20 OCT, 2011, 06.47PM IST, PTI
HELSINKI/NEW DELHI: Nokia today reported a net loss of 151 million euros for the three months ended September 30, as a slump in sales of handsets and smart devices took a toll on the company.
The world’s largest cell phone maker, which has embarked on massive restructuring efforts, is in the red for the second straight quarter.
In the September quarter, Nokia recorded a loss of 151 million euros on net sales of 8.98 billion euros. The entity had a net profit of 322 million euros in the year-ago period.
Amid falling revenues from handsets as well as smart devices, the company’s net sales slumped from 10.27 billion euros in the same period a year-ago.
While net sales of smart devices tumbled 39 per cent, that of mobile phones dropped 14 per cent.
Reflecting tough business conditions, mobile device volumes, too, declined to 106.6 million units in 2011 September quarter as compared to 110.4 million units in year-ago period.
Nokia is facing intense competition, especially in the smartphone segment, from Apple and players such as Samsung that use Google’s Android operating system.
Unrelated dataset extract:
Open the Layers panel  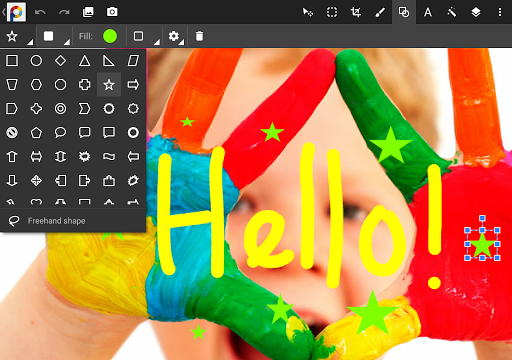pos(476,12)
“I am encouraged by the progress we made during Q3, while noting that there are still many important steps ahead in our journey of transformation,” Nokia CEOStephen Elop said in a statement.
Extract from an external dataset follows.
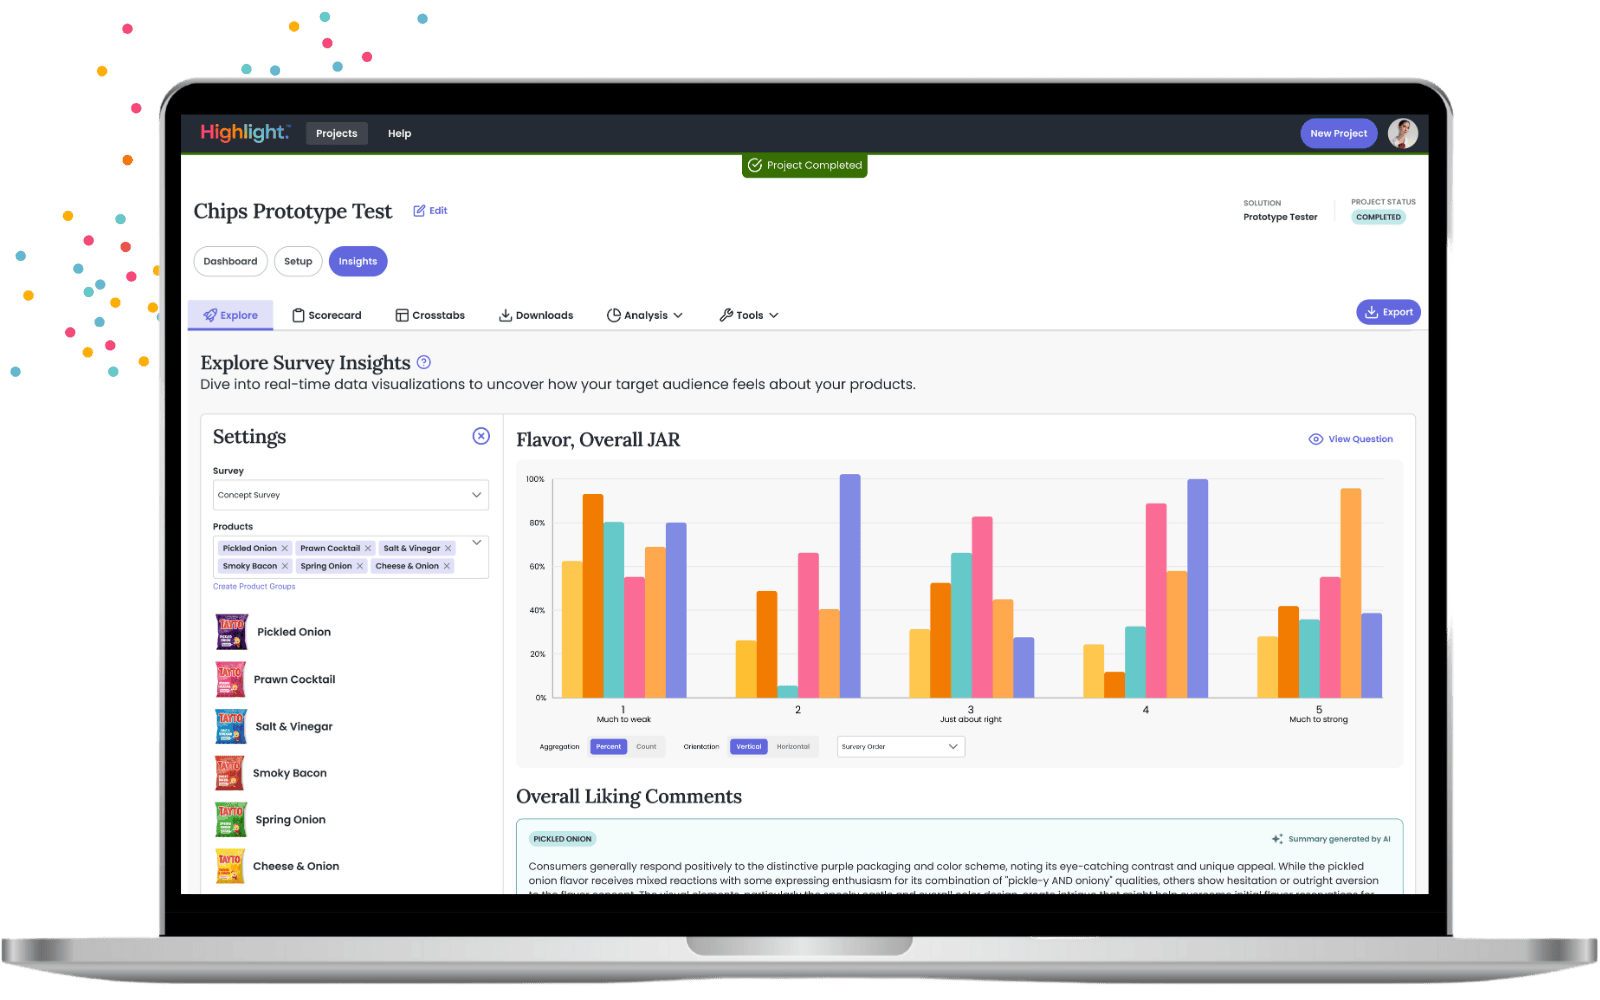Open the Crosstabs tab
This screenshot has height=1000, width=1600.
430,315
“From a product standpoint, our overall mobile phones portfolio performed well. We shipped approximately 18 million dual SIM devices in Q3, and in markets such as India where dual SIM is pervasive, we gained market share,” he noted.
Looking at ways to rejuvenate its sagging business, Nokia has unveiled a slew of measures including job cuts and operational restructuring.
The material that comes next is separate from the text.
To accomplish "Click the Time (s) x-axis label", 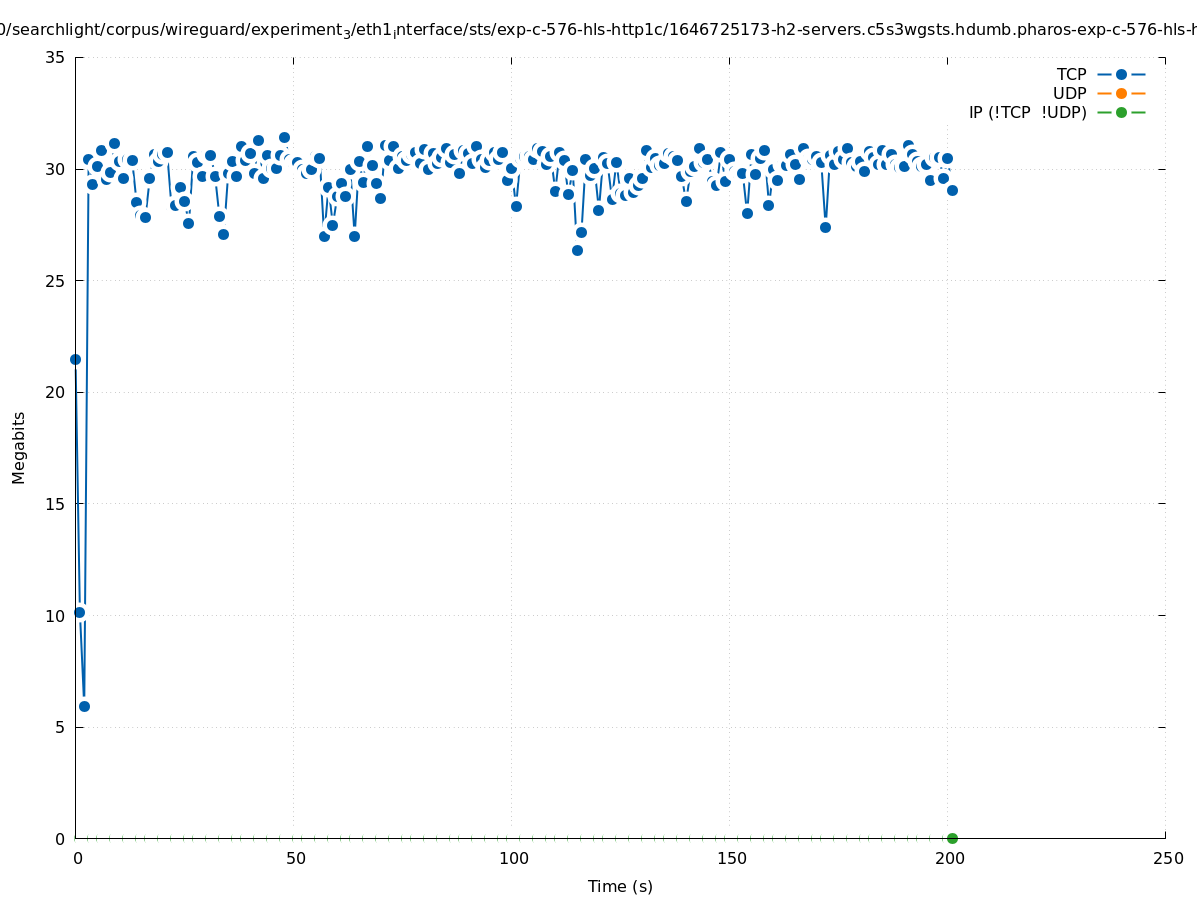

The company expects to bring down operating expenses by more than one billion euros for the full year 2013.
This reduction is expected to come from various initiatives, including planned cuts in head count, normal personnel attrition and a reduction in the use of outsourced professionals, among others.
As a part of restructuring, Nokia has outsourced its Symbian software development and support activities to Accenture. The move also saw transfer of about 2,300 of the Finnish major to Accenture.
“… in Q3, we announced plans for structural changes in manufacturing, Location & Commerce and supporting functions. The planned changes we have initiated are difficult but necessary in order to align the company to our strategy,” the statement said.